WORK ORDER | Apart from the pictures, print the data below exactly as given.
------ TASK MATERIAL
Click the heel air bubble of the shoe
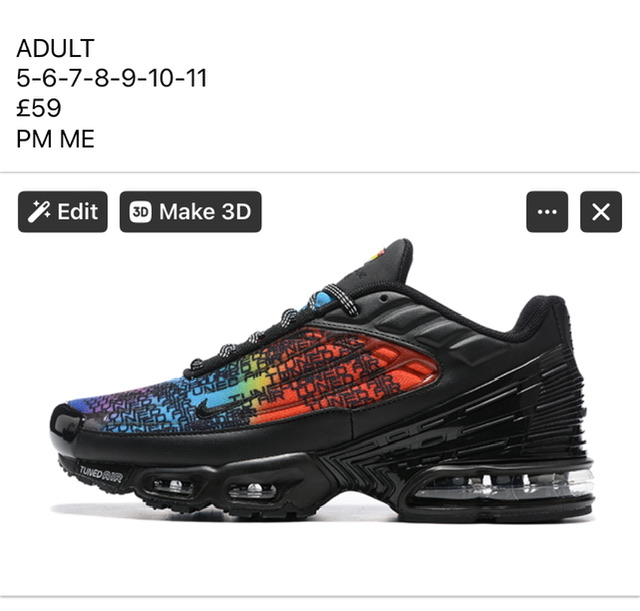This screenshot has width=640, height=611. 505,484
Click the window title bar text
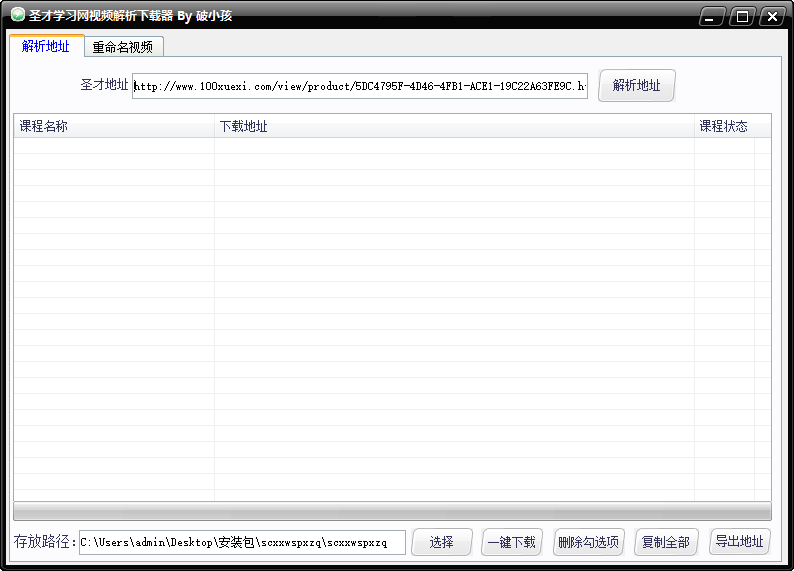794x571 pixels. pyautogui.click(x=130, y=16)
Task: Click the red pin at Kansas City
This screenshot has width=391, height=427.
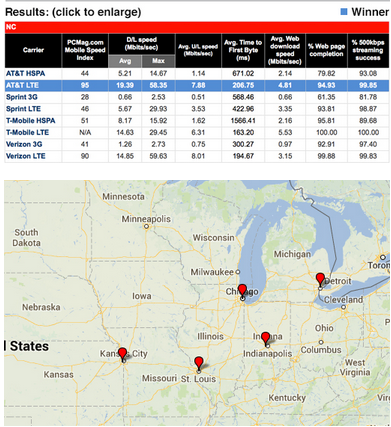Action: click(123, 354)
------------
ANSWER BELOW |
Click the heel air bubble of the shoe
This screenshot has width=640, height=611. 505,484
Click the window title bar text
794x571 pixels. pyautogui.click(x=130, y=16)
Task: Click the red pin at Kansas City
This screenshot has width=391, height=427.
Action: click(123, 354)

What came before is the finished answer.